Here is a short film recently made by Hailstone, Lawrence (Jiko) Barrow. When you have watched it, if you have a comment or question for Jiko, please post it here through the ‘Leave a Reply’ box. 日本語でもいいです。Enjoy it!
Stephen’s Eng. translation of comment from Anonymous (Okiharu Maeda) above…
Although this is a difficult theme, I think you treated it admirably. Basho’s famous haiku, ‘Knowing that it will finally, certainly expire – cicada cries’, is to me the ultimate in Zen sayings. For me to live with a true heart of ‘Jinen’ (the Natural Way) is far from easy, and your film gave me a glimpse of moments of seeking that Way and finding that, although one may deeply desire it, it continues to recede from one’s grasp. Excellent work!
Inspired by the final scene, I wrote:
Prostrating myself (before him):
at the foot of the bridge
my fanning stops.
Intriguing and poetic… Great policy choice to go for black and white, voiceless and with classical music. The first half was particularly striking, I felt… Congratulations!
In the interests of opening up discussion, I’d like to raise one or two points of clarification. Why is there so much mouthing in the video? Given the decision to go for a wordless approach, I felt it would have been enhanced by the effect of silence, rather than the appearance of talking. Secondly, there’s an almost silent comedy effect in the manner in which the modern tourist begs for Basho’s signature: was that an intentional change of mood? And thirdly, if I may, given Okiharu’s wonderful explication above, I wonder why you didn’t subtitle the poem in English for non-Japanese viewers who might have found enlightenment of sorts in the meaning of the verse?
Thanks John — due to the time constraints of 4hrs shooting time we had to improvise alot .. I agree better not to have the mouthing
Original script had sound and subtitles in English but we were also limited to only 4hrs editing time- so it was a little rushed.
Purposely used the 2nd part to contrast with the earlier B/W part — given more time I could have done better.
Thanks for your comment — looking forward to making another short , was thinking about LOOKING FOR SHIKI!

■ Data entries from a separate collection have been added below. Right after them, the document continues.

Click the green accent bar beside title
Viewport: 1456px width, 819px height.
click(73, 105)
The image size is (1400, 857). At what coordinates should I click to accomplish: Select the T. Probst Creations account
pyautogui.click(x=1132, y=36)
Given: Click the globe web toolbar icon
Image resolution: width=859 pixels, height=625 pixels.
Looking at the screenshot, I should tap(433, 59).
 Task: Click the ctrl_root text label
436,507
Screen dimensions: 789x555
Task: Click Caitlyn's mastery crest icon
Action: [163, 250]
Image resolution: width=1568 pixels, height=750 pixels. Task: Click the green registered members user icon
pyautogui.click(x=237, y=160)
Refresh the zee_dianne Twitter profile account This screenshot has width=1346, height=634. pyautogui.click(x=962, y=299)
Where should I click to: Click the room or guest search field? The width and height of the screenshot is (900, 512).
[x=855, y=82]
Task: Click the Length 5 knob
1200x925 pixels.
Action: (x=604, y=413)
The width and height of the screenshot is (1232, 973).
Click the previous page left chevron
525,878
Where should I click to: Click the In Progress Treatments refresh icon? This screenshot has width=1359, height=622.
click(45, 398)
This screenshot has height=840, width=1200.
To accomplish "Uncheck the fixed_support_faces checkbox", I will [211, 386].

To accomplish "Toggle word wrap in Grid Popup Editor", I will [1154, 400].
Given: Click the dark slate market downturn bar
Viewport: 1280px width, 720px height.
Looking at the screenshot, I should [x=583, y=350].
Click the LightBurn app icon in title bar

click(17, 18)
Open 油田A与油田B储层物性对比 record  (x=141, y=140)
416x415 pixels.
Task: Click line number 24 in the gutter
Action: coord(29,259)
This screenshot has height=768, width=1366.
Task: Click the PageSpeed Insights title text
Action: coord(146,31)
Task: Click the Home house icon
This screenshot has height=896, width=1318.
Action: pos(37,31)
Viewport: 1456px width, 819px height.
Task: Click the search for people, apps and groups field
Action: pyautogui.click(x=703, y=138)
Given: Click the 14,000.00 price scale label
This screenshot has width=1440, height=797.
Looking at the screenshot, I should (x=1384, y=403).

Evocative b&w. The music fitted well. The atmosphere was very otherworldly – broken somewhat with the mouthing, however.
I agree that subtitles of the poem would have enhanced the richness for those of us who did not catch the written poetry.
For me, the break into colour and interaction with the supplicant
was jarring. I am wondering what direction could have been taken to
give the contrast you were seeking, yet keep the evocative quality?
Congratulatins on this achievement, with the time constraints.